Je vous aie déjà parlé du rapport à l’argent des burkinabè et des différences sur son usage et dans les transactions ainsi que de la difficulté de l’épargne dans cet article « Money, Money ».
Depuis je continue mes activités d’accompagnement à la création d’entreprises comme d’accompagnement d’associations. Et , il n’est pas peu dire que le rapport à l’argent au Burkina est aussi compliqué qu’ailleurs .
- Tout le monde en veut, personne ne le compte.
- Il y a une certaine impression intérieure de ne pas « maitriser » la gestion de l’argent mais quand vient la thématique de la gestion financière lors d’une formation, mes participants désertent.
- Tout le monde veut l’argent mais personne ne le garde. « Dès que l’argent entre en poche, il disparaît »
- Investir dans un projet est compliqué car avoir l’épargne nécessaire n’est pas évident et les crédits se donnent au compte-compte.. Pour de grands investissements comme la construction d’une maison, la plupart des burkinabè vont emprunter une relative petite somme , acheter le terrain et peut-être commencer les fondations puis ayants épuiser le crédit, attendre de le rembourser, en demander un deuxième, monter les murs un peu, rembourser le deuxième crédit. Attendre une arrivée exceptionnelle d’argent, confectionner la toiture, etc. La construction peut ainsi prendre de nombreuses années.

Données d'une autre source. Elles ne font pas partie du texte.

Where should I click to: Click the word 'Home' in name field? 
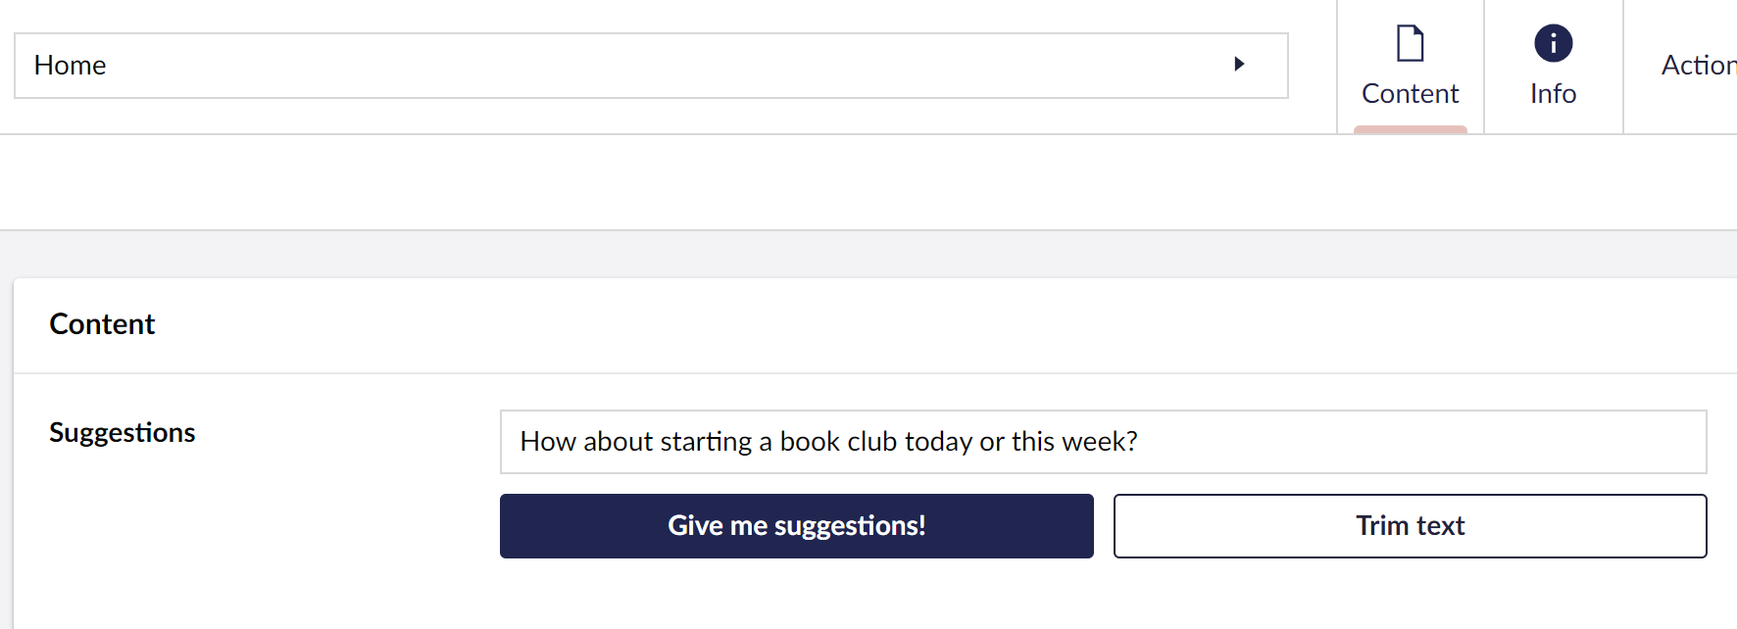[x=70, y=66]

Mais d’où vient cette spécificité culturelle dans le rapport à l’argent ?
Pourquoi , si je caricature, le belge va épargner sur le moindre centime et le burkinabè va dépenser dès que l’argent arrive ?
De ce que je peux observer, le concept même de l’argent n’est pas conçu de la même manière de part et d’autre.
Si en Belgique et plus largement en Occident, on considère l’argent comme un solide, une masse ; au Burkina ( et je pense plus largement en Afrique de l’Ouest, bien que cela serait à vérifier), l’argent a toutes les caractéristiques du liquide, du fluide.
En occident, l’argent se compte. Il se garde précieusement, jusqu’à ce qu’on le dépense. L’argent est une somme. Il est difficile à mouvoir. Quand on investit une grosse somme, cela fait peur, car la masse de notre argent diminue. D’ailleurs on doit aller chercher cette masse dans un compte épargne, faire une démarche supplémentaire pour « couper » dans notre somme d’argent.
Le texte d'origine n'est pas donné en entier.